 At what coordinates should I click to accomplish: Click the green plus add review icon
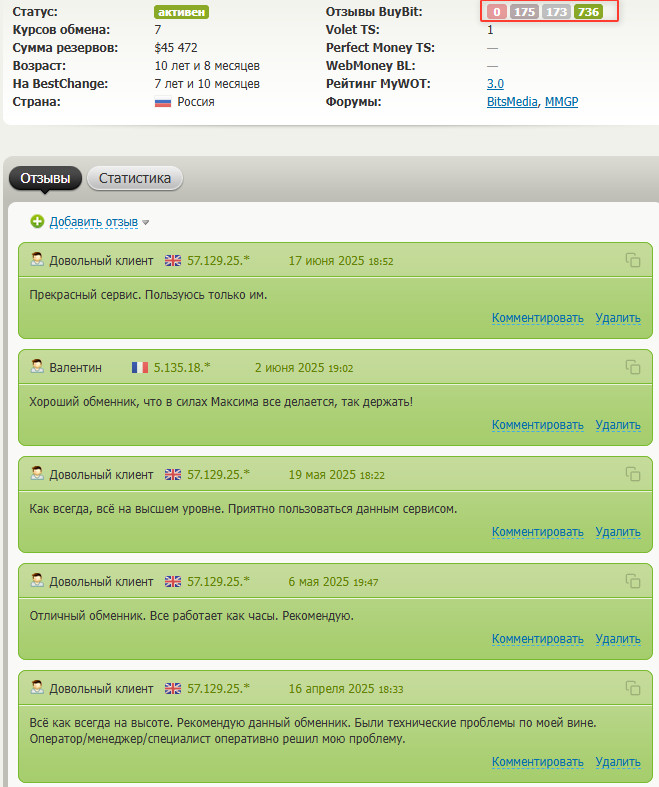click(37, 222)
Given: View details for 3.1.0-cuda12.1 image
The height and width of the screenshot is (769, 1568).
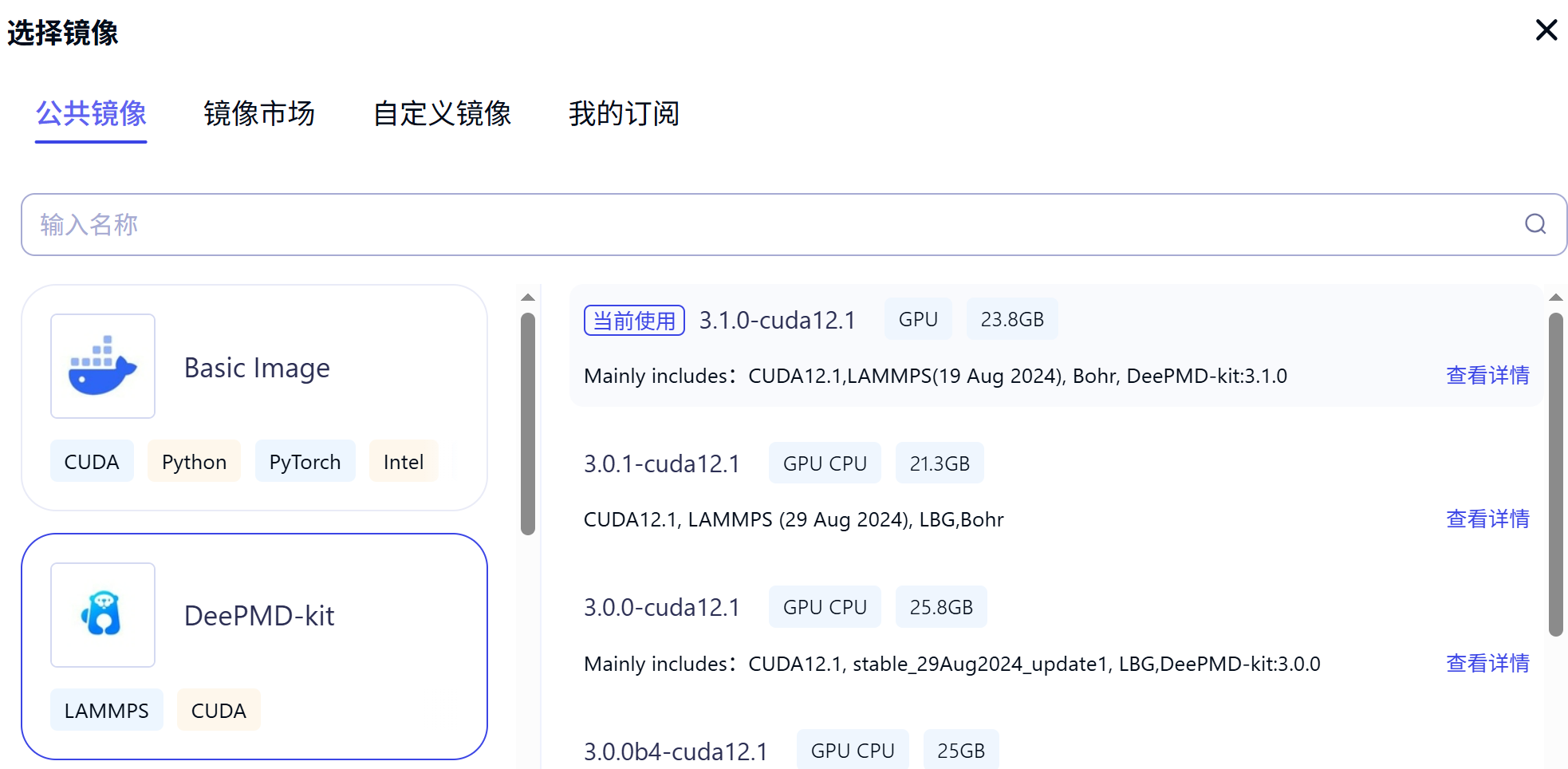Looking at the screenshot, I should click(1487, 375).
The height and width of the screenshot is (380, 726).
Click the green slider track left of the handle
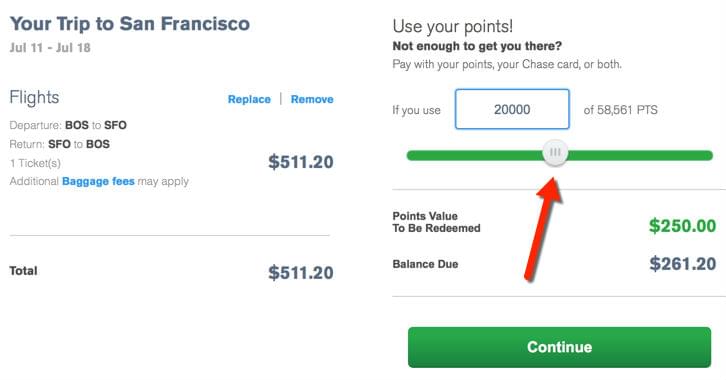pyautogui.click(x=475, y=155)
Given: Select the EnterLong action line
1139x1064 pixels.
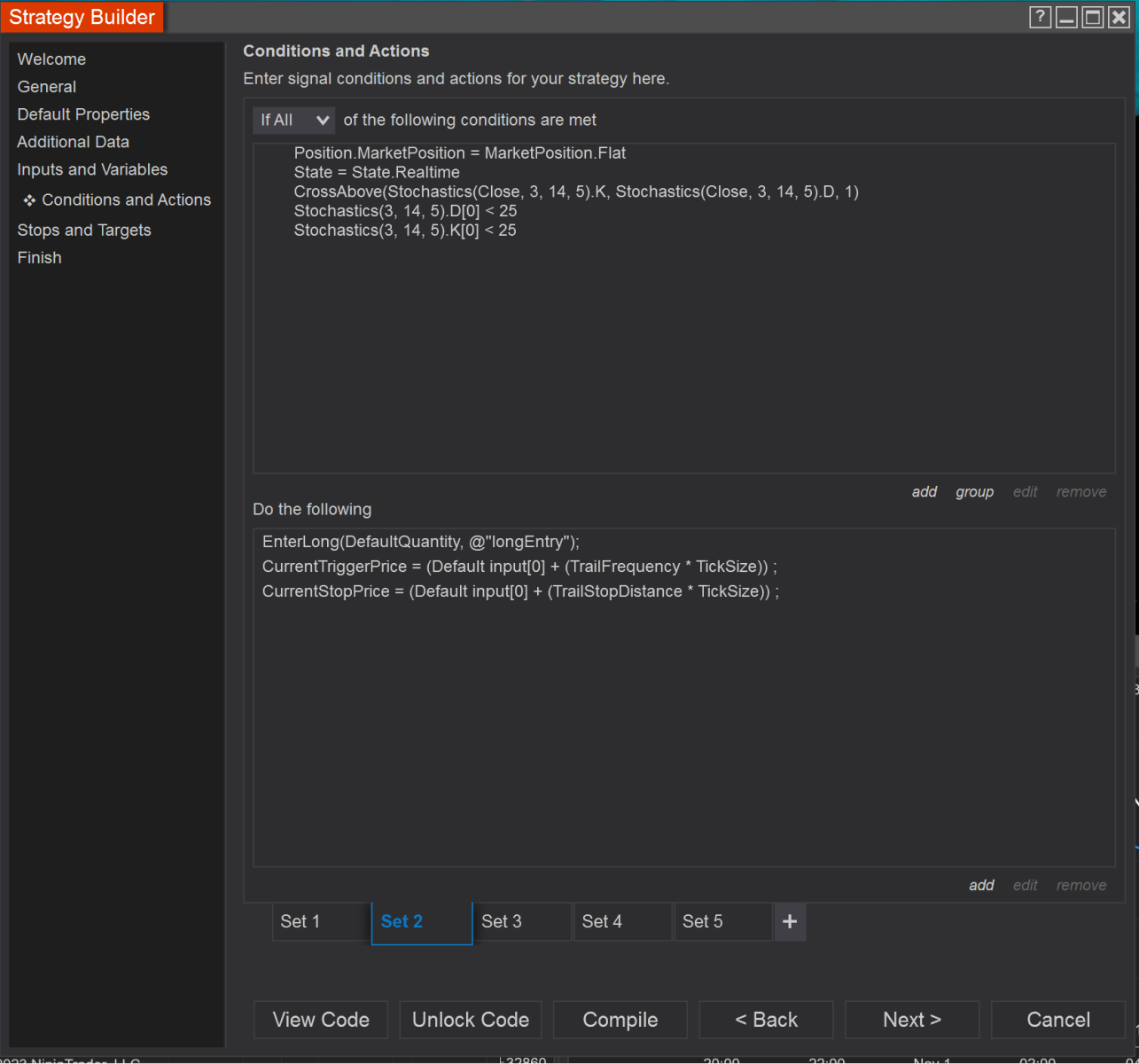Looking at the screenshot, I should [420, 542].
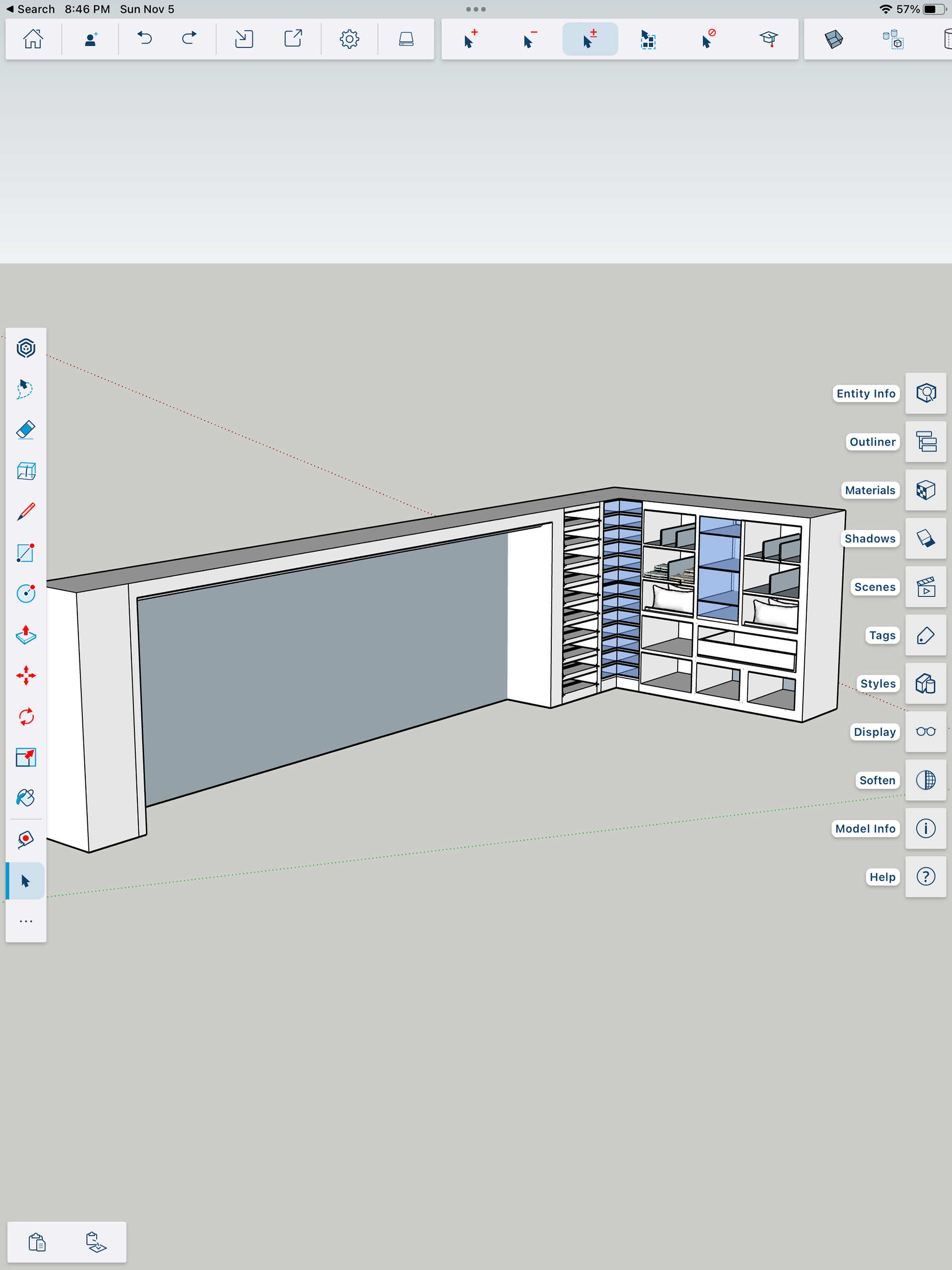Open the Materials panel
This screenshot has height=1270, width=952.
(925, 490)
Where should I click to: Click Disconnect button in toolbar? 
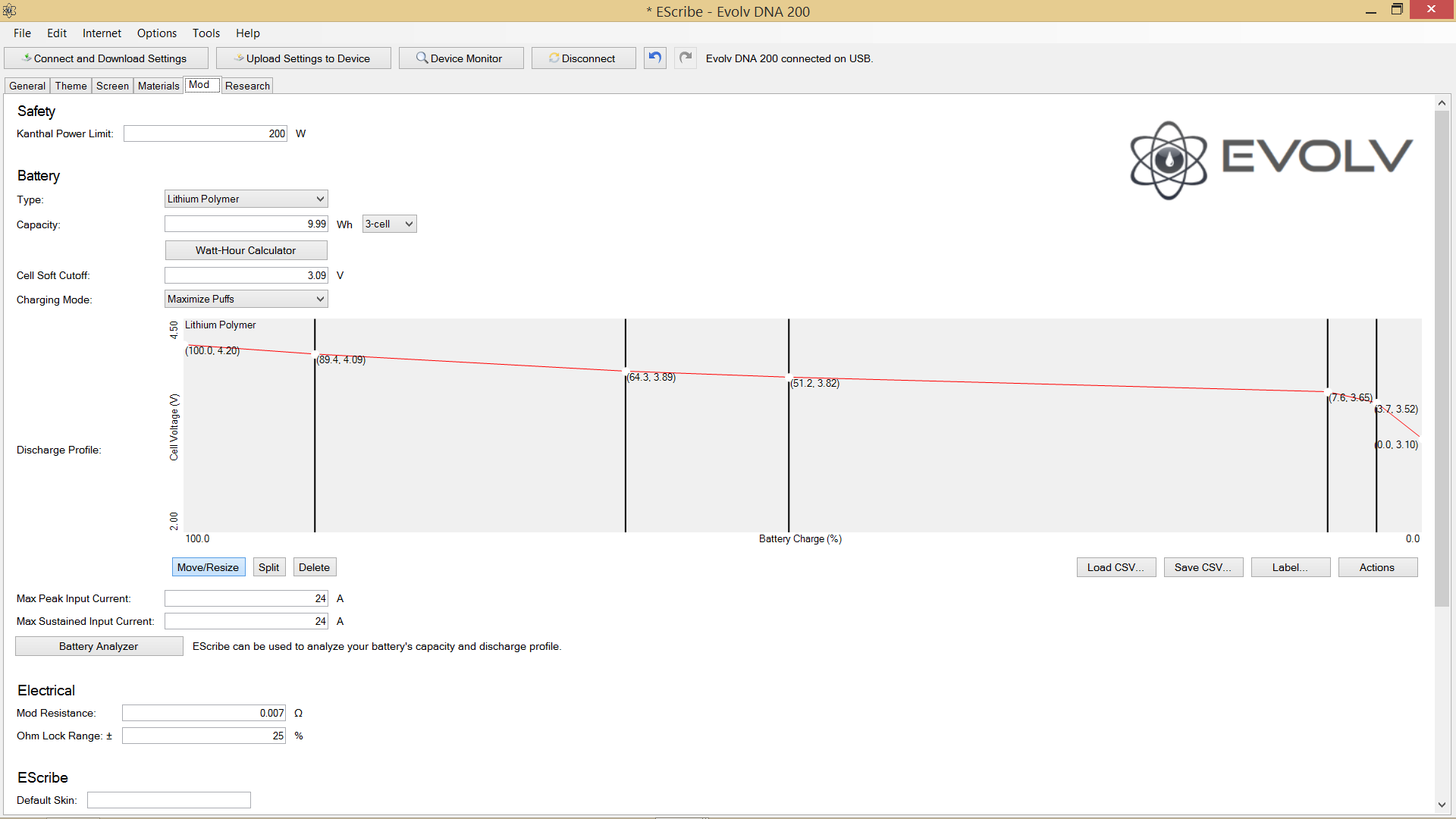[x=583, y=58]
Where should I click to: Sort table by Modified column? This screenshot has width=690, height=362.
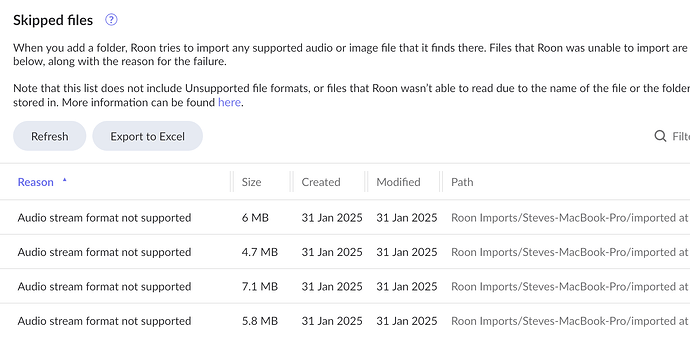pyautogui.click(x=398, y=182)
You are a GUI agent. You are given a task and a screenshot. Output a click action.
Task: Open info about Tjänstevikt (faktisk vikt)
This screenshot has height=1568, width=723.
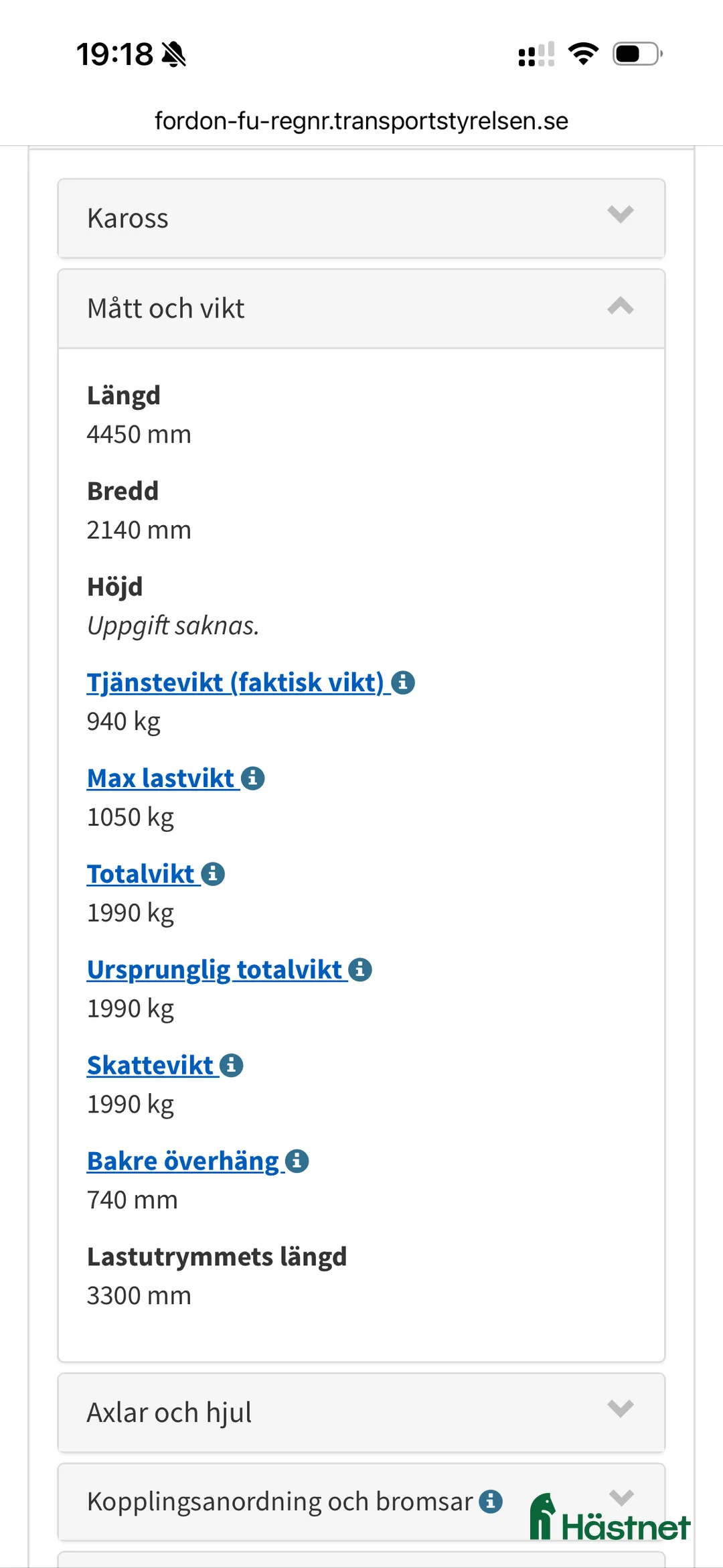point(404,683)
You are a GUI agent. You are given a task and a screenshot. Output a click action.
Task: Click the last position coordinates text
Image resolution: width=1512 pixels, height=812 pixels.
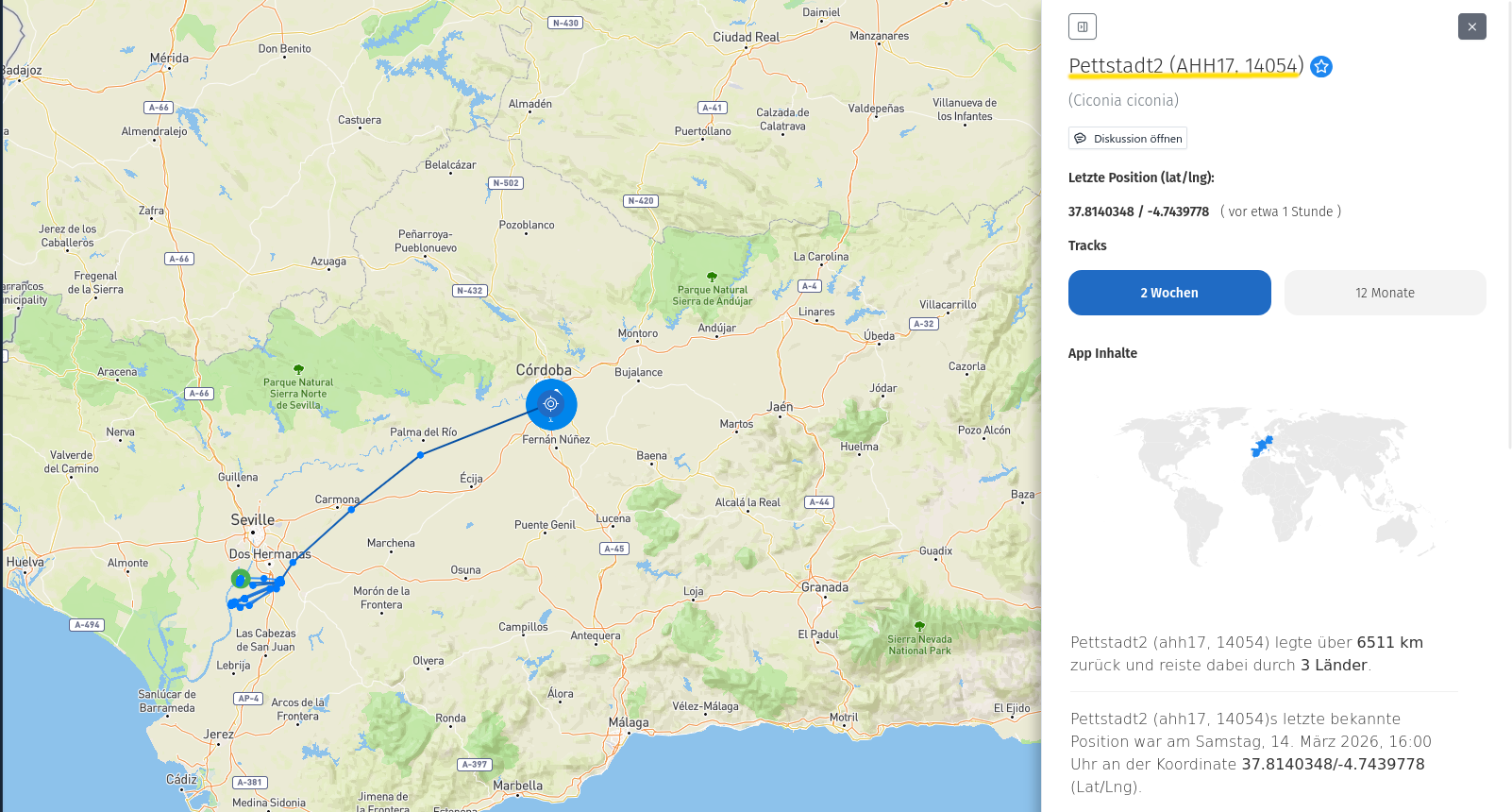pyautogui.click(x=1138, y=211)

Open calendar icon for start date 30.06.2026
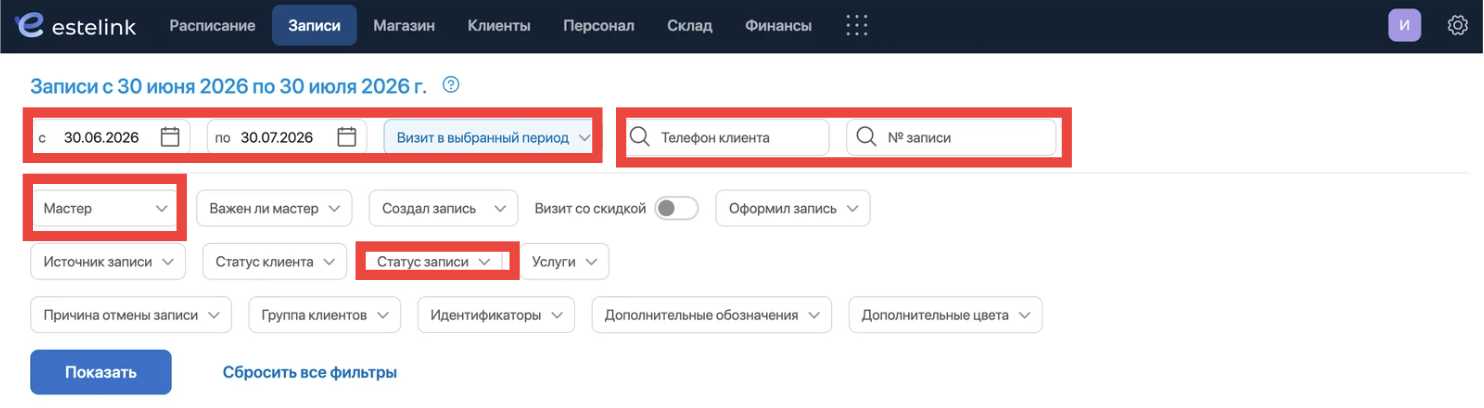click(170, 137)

────────────────────────────────────────

§ **BRIEF**
Which lines in the items above contain the word "green"? Pick out each one and copy it in full.

§ **SOLVED EXERCISE**
 At what coordinates should I click to accomplish: Click the green plus add review icon
Click the green slider track left of the handle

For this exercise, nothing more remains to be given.